**The exercise**: Set out the lines of the listing below as a JSON list of strings, one string per line and no blank lines, starting at the line that has "Switch to the My Wallet tab" and stopping at the end of the listing. Leave the pictures out of the answer.

**Data lines**:
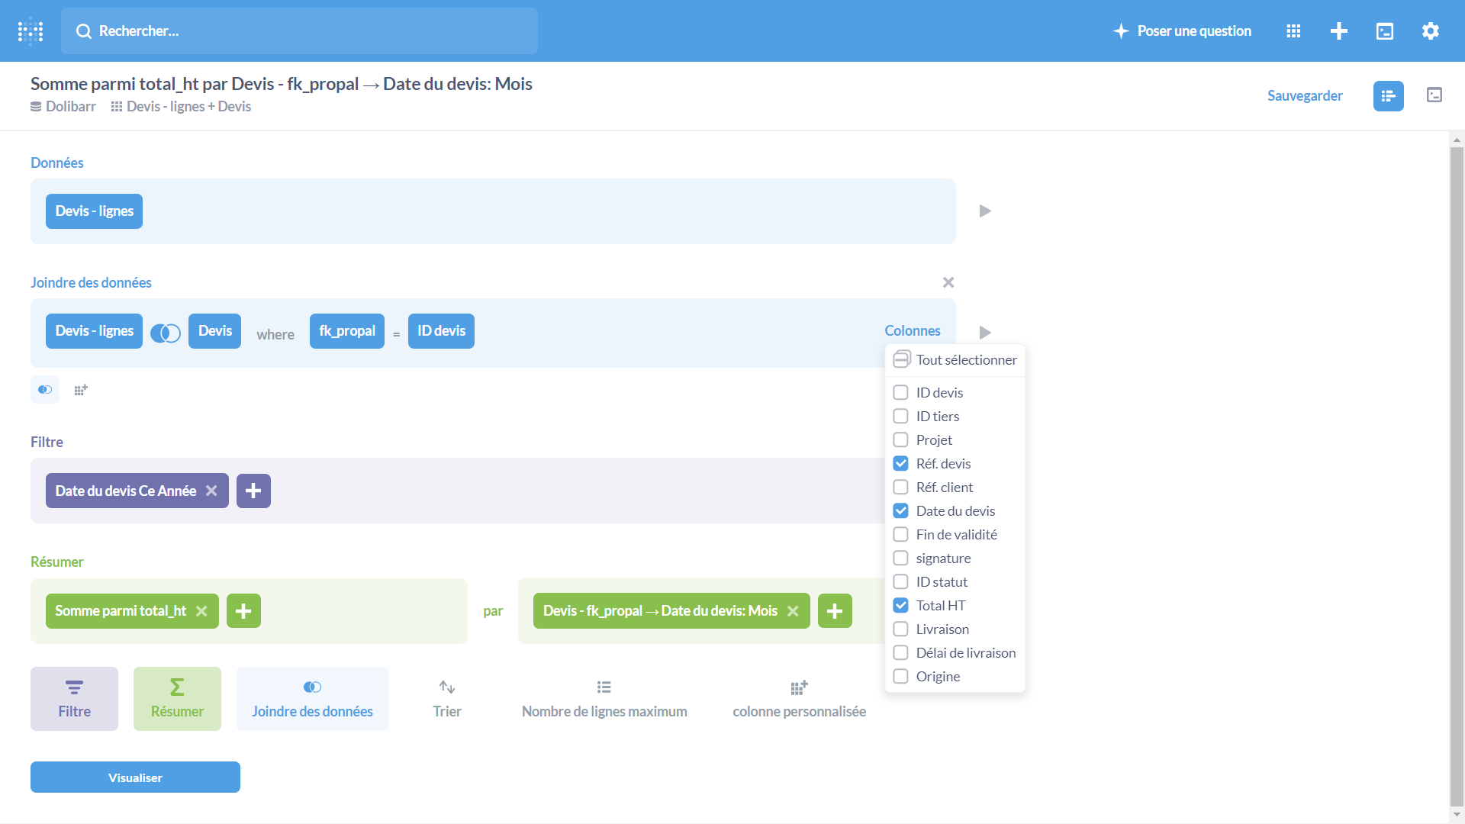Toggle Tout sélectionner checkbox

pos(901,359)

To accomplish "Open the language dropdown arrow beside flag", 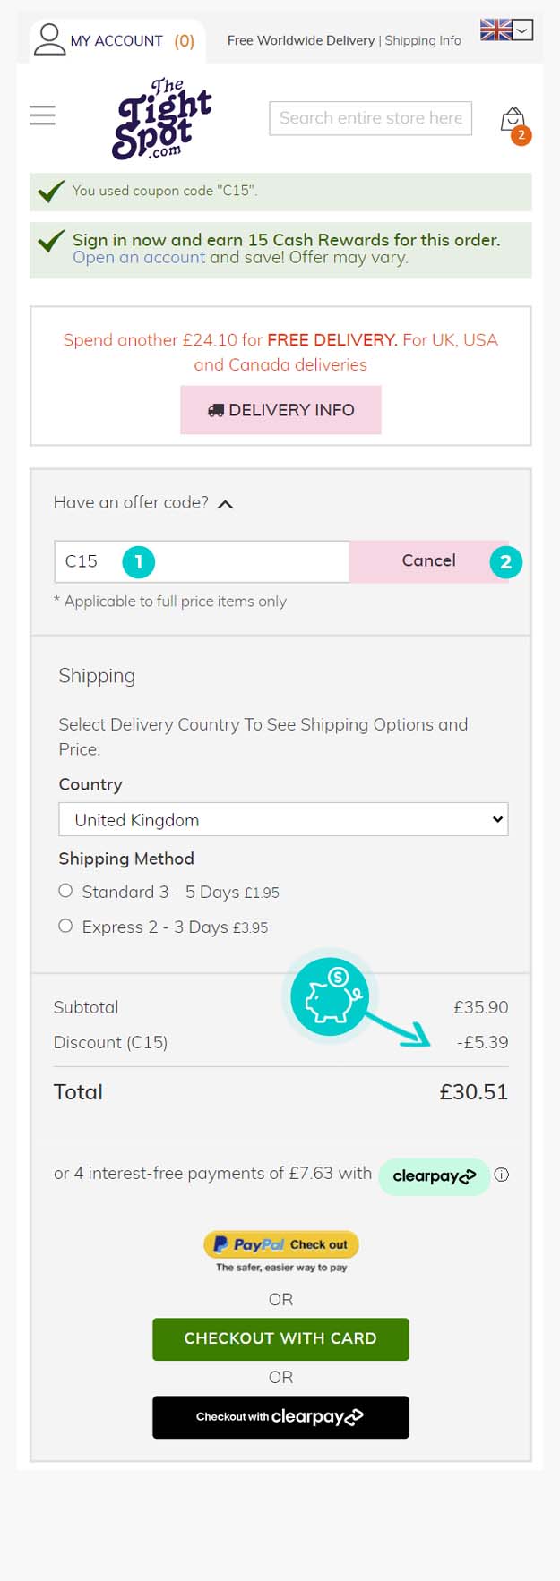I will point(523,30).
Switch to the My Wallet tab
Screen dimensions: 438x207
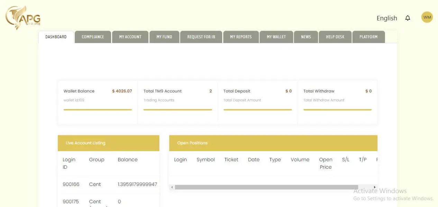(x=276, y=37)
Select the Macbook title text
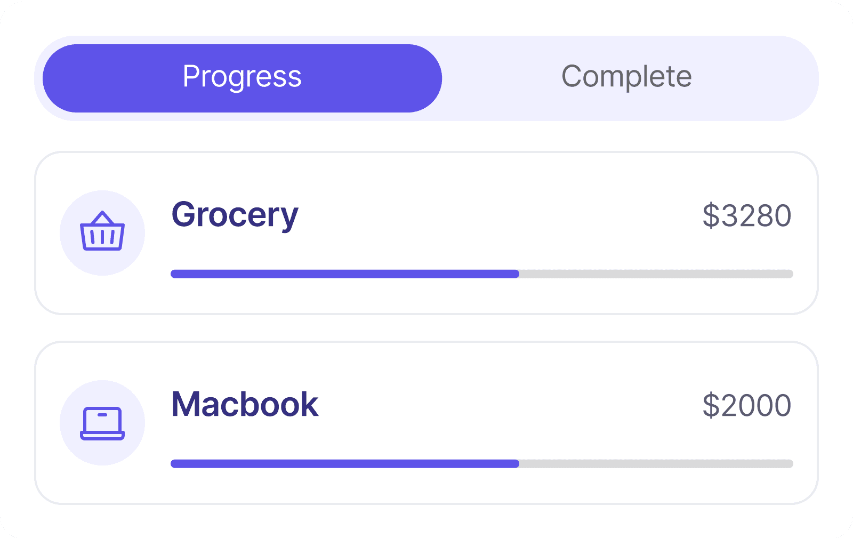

**Final result**:
[
  "Switch to the My Wallet tab",
  "Screen dimensions: 438x207",
  "(x=276, y=37)",
  "Select the Macbook title text"
]